━━ RECORD EXCERPTS

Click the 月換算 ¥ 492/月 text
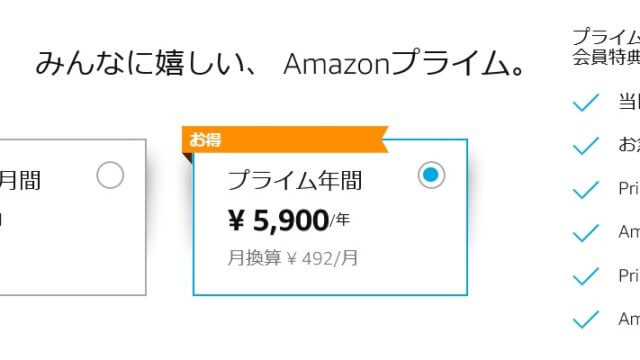 point(292,258)
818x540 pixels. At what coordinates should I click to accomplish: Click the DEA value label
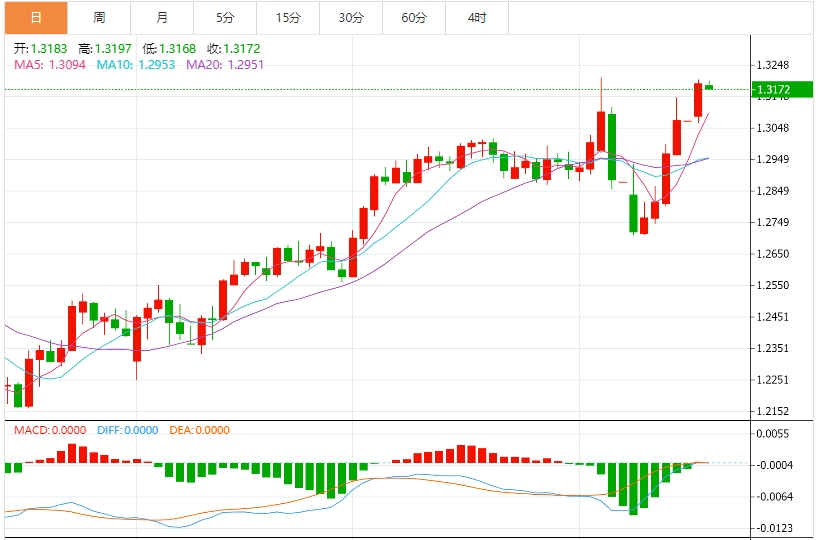pos(198,430)
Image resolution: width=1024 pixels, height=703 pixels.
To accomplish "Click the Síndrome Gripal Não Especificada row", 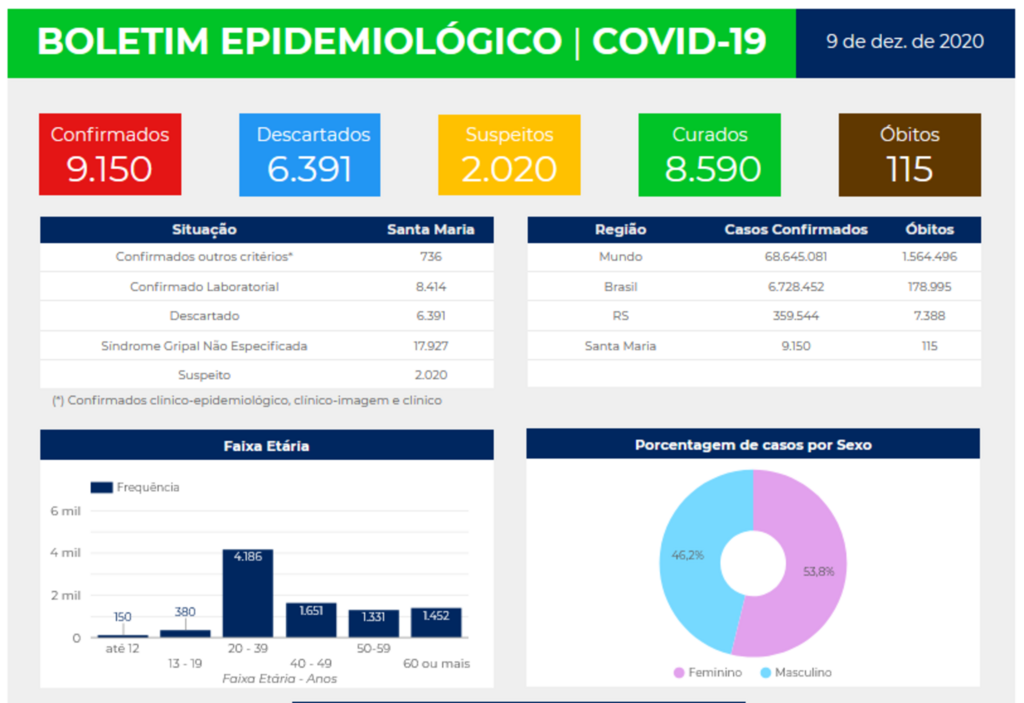I will coord(204,346).
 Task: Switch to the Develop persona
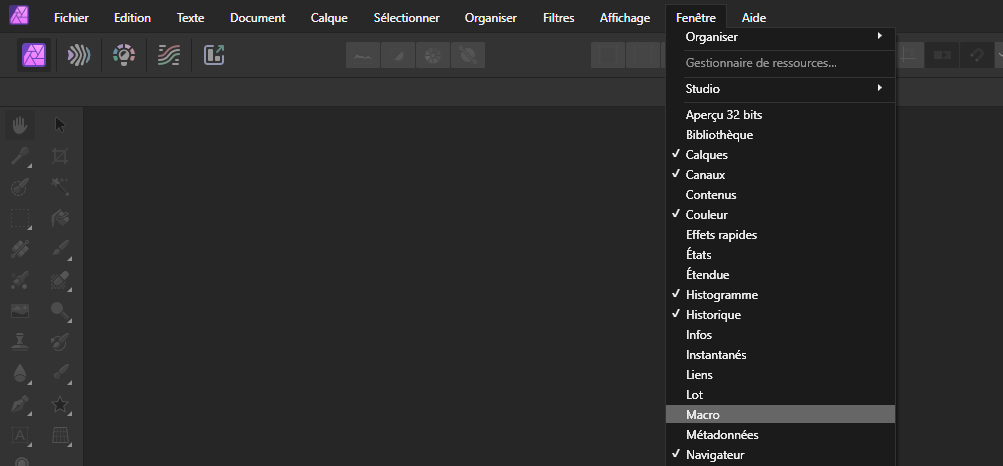(x=123, y=55)

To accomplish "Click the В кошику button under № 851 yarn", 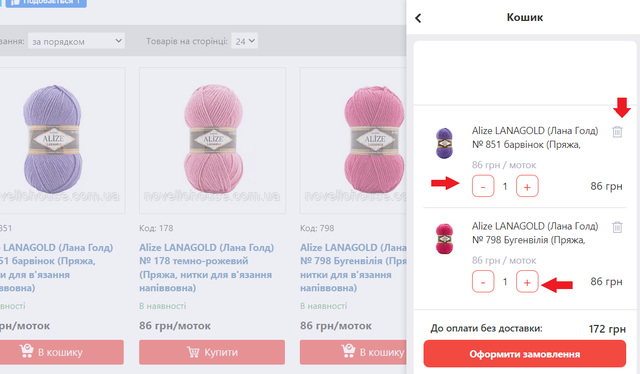I will (61, 352).
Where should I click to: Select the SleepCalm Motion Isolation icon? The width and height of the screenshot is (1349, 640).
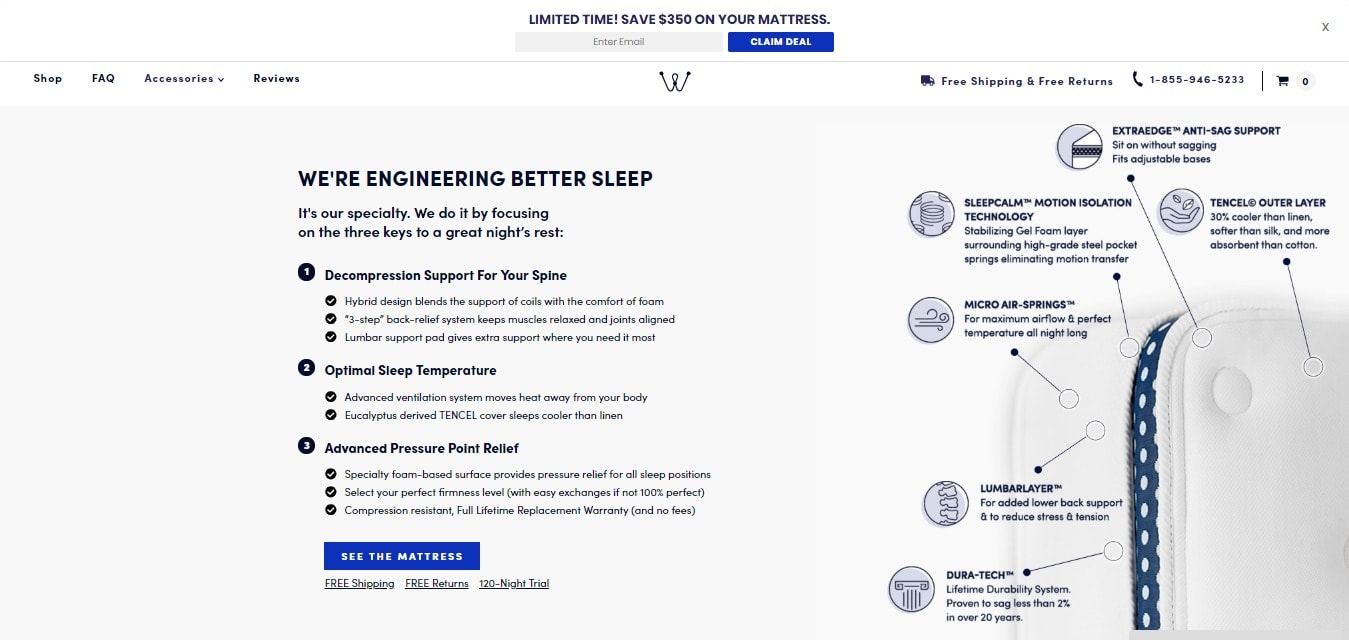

━━━━

--- THE PROBLEM ---
Pull every line containing "height" out of the material and copy it.

--- WRITTEN ANSWER ---
Image resolution: width=1024 pixels, height=703 pixels.
Where should I click to: Select the SleepCalm Motion Isolation icon? The width and height of the screenshot is (1349, 640).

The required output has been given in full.